An academic employs a variety of theories to explain the failure of American policymakers after the invasions of Iraq that began in 2003.
MacDonald (International Relations/Williams Coll.; Why Race Matters in South Africa, 2006, etc.) does not come across as neutral, despite employing sometimes-abstract theory to discuss on-the-ground warfare; in fact, he calls the war "destructive and irrational." While the ideas of Thomas Hobbes and John Locke provide material for MacDonald in substantial sections of the book, the author mostly integrates theories from a variety of modern academic disciplines to explain why the George W. Bush administration chose to mount a war that seemingly had no chance of achieving even most of the stated objectives. Although keenly critical of Republicans, MacDonald does not spare the Democratic supporters of the war, and he discusses the apparent calculations of then-Senator Hillary Clinton for voting, however reluctantly, to wage war. If the American war machine had simply settled for ousting Saddam Hussein, the war may have been considered at least a partial success. However, writes MacDonald, the regime change so desired by the war's supporters failed to result in anything resembling American-style democracy, thus rendering the costly (both in the financial sense and regarding the loss of life) war counterproductive. The author calls into question some of the popular theories about why Bush chose to invade, theories that revolve around Israeli influence, the quest for Iraqi oil reserves, and the Republican Party's electoral campaigns to win the White House as well as both chambers of Congress.

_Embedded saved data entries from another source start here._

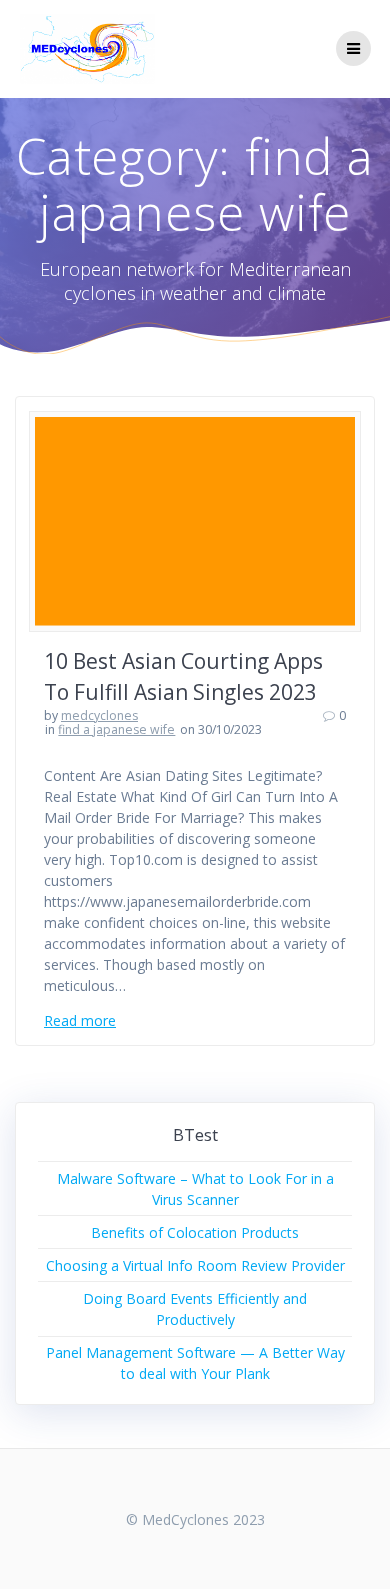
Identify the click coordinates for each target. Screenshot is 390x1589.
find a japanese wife (116, 729)
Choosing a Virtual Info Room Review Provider (195, 1265)
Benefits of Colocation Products (195, 1232)
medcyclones (99, 715)
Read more (80, 1020)
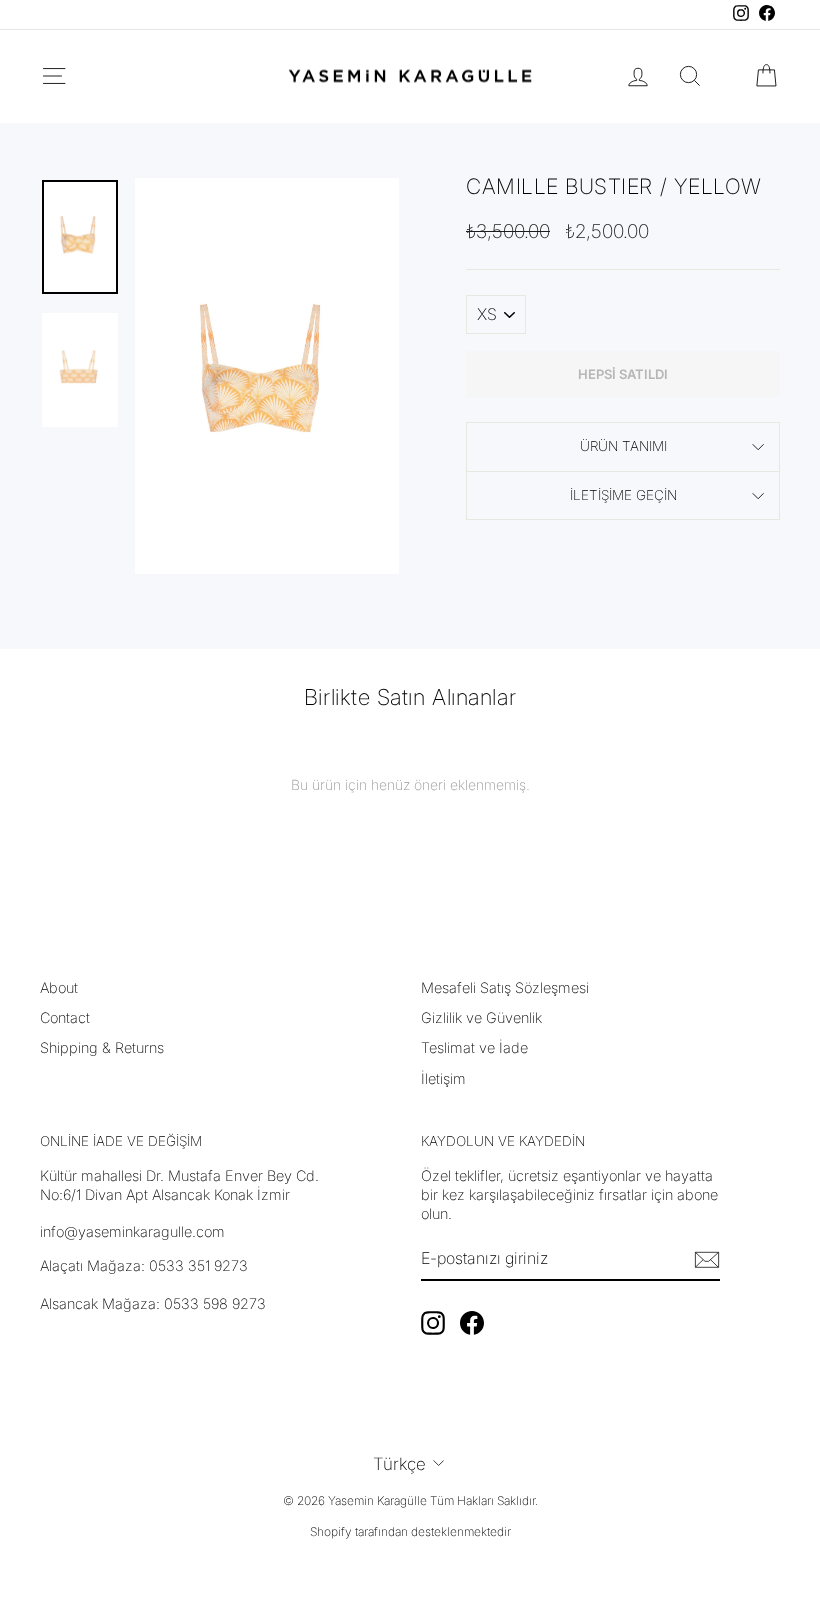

While knocking down certain theories, MacDonald demonstrates vigorously and with intellectual clarity why the tenets of American exceptionalism do not usually translate to other areas of the world, with Iraq being just one example.
A useful analysis of failed American military initiatives that could inform future debates about interventions in traditionally despotic nations that are also split among historically hostile religious factions.